**BRIEF**
Below are records with pictures. Reproduce exactly the lines from the line with "This screenshot has height=498, width=907." to the line with "Given: Click the 'finding", inclusive, and leave each picture out.

**RECORD EXCERPTS**
....

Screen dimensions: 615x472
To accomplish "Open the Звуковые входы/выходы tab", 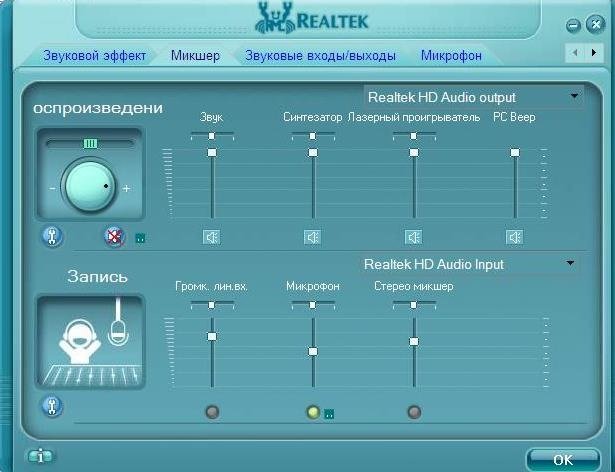I will click(x=320, y=55).
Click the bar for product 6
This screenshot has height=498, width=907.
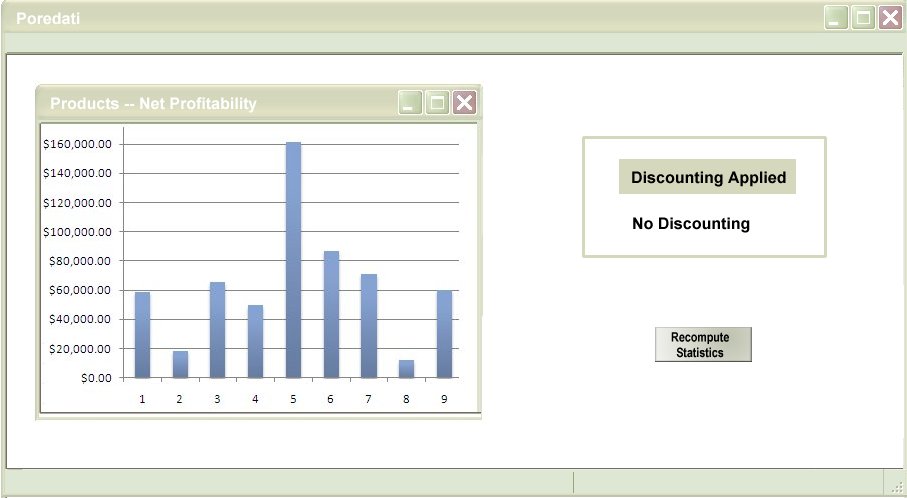click(331, 314)
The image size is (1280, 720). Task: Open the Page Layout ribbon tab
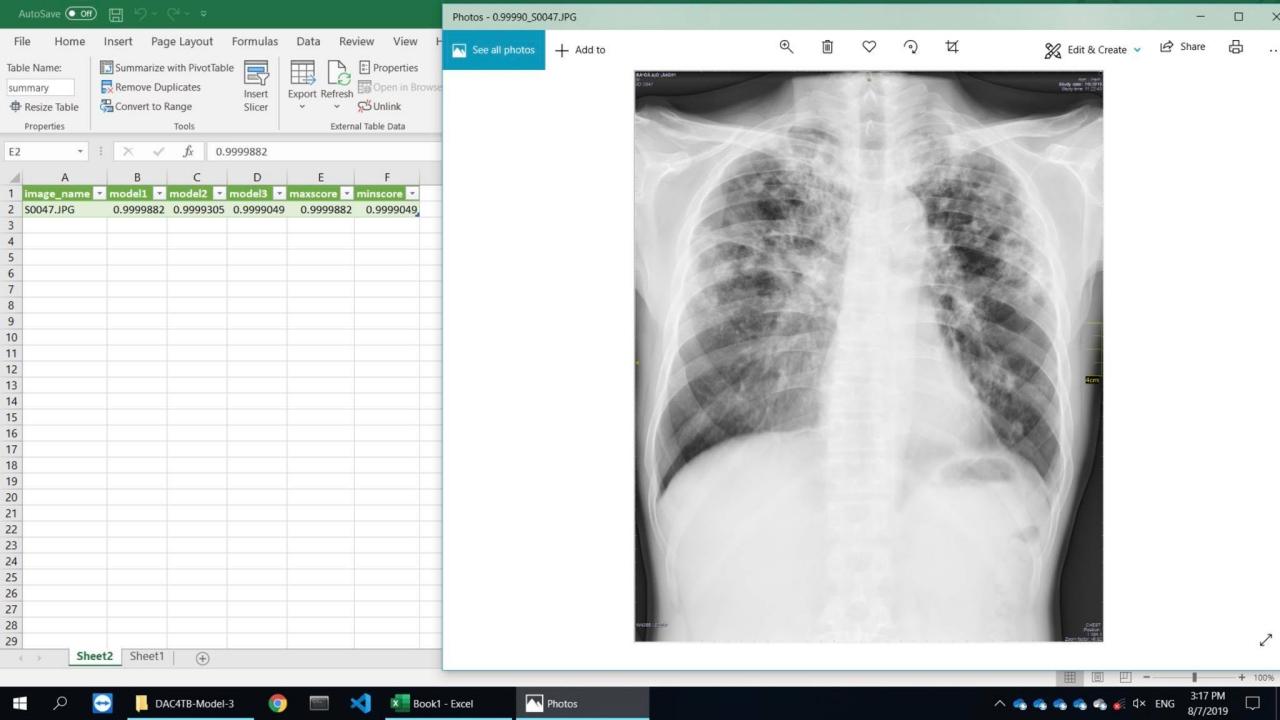tap(182, 41)
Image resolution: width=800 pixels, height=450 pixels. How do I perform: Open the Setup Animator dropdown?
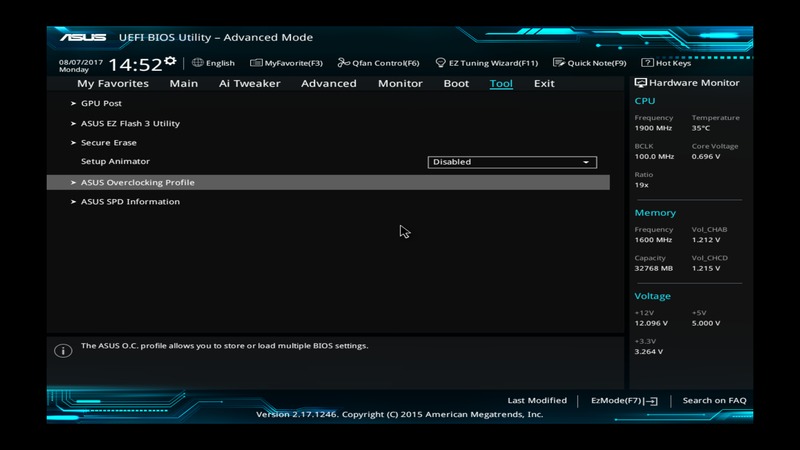pyautogui.click(x=512, y=162)
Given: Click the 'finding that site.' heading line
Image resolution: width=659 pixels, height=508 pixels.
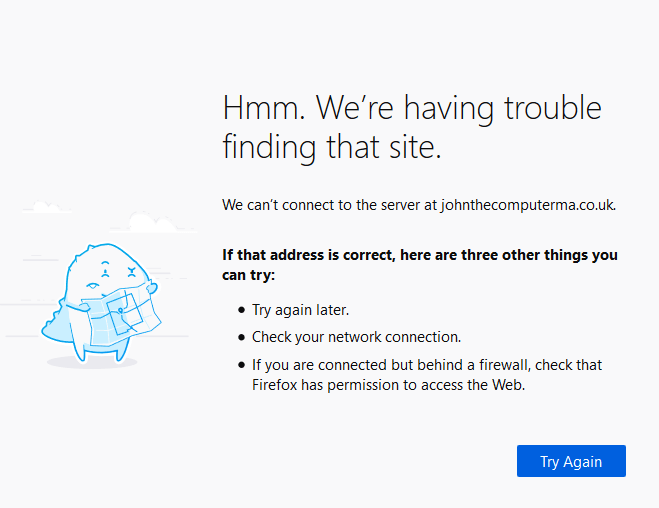Looking at the screenshot, I should (x=332, y=147).
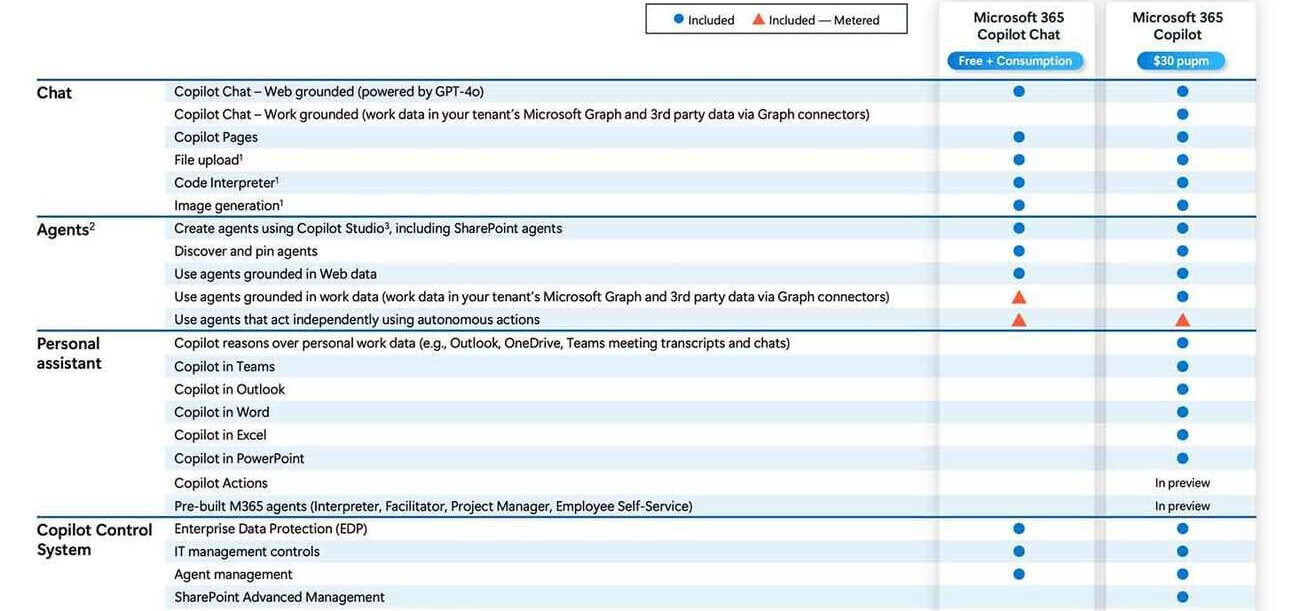Click Copilot dot for SharePoint Advanced Management

point(1182,597)
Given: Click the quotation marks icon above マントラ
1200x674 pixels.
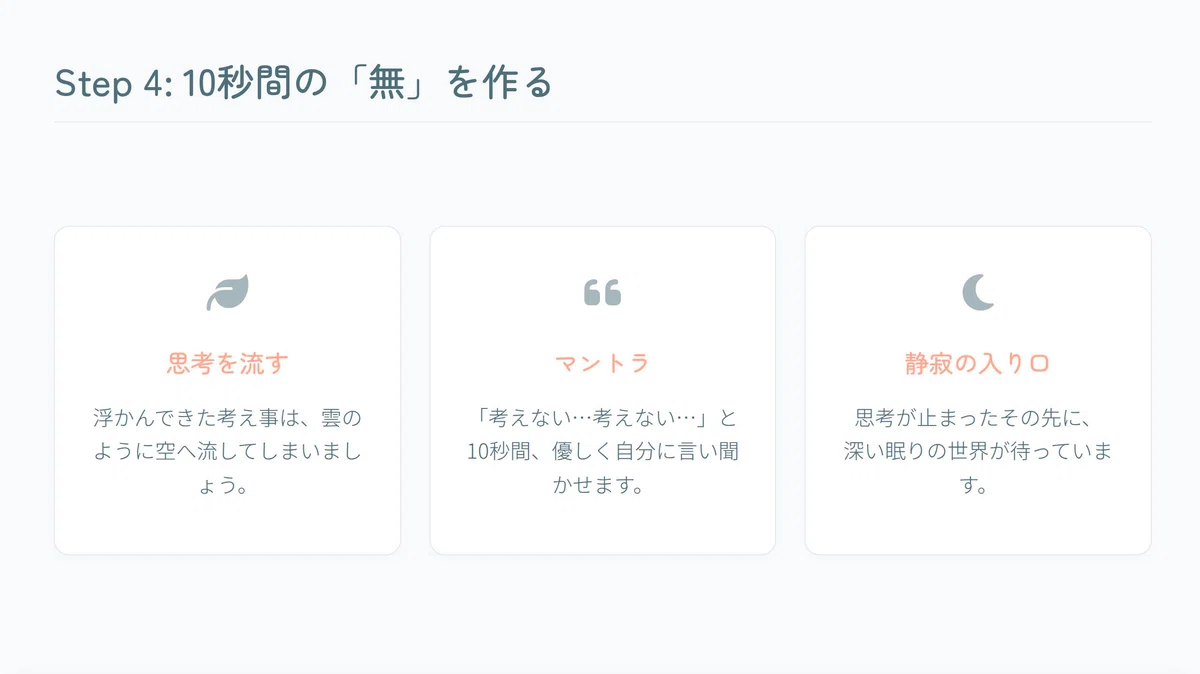Looking at the screenshot, I should (602, 293).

....

**ANSWER TO THE PROBLEM**
This screenshot has height=498, width=907.
click(331, 314)
The image size is (1280, 720). Task: Open the Page Layout ribbon tab
tap(182, 41)
Image resolution: width=800 pixels, height=450 pixels. How do I perform: Open the Setup Animator dropdown?
pyautogui.click(x=512, y=162)
Given: Click the 'finding that site.' heading line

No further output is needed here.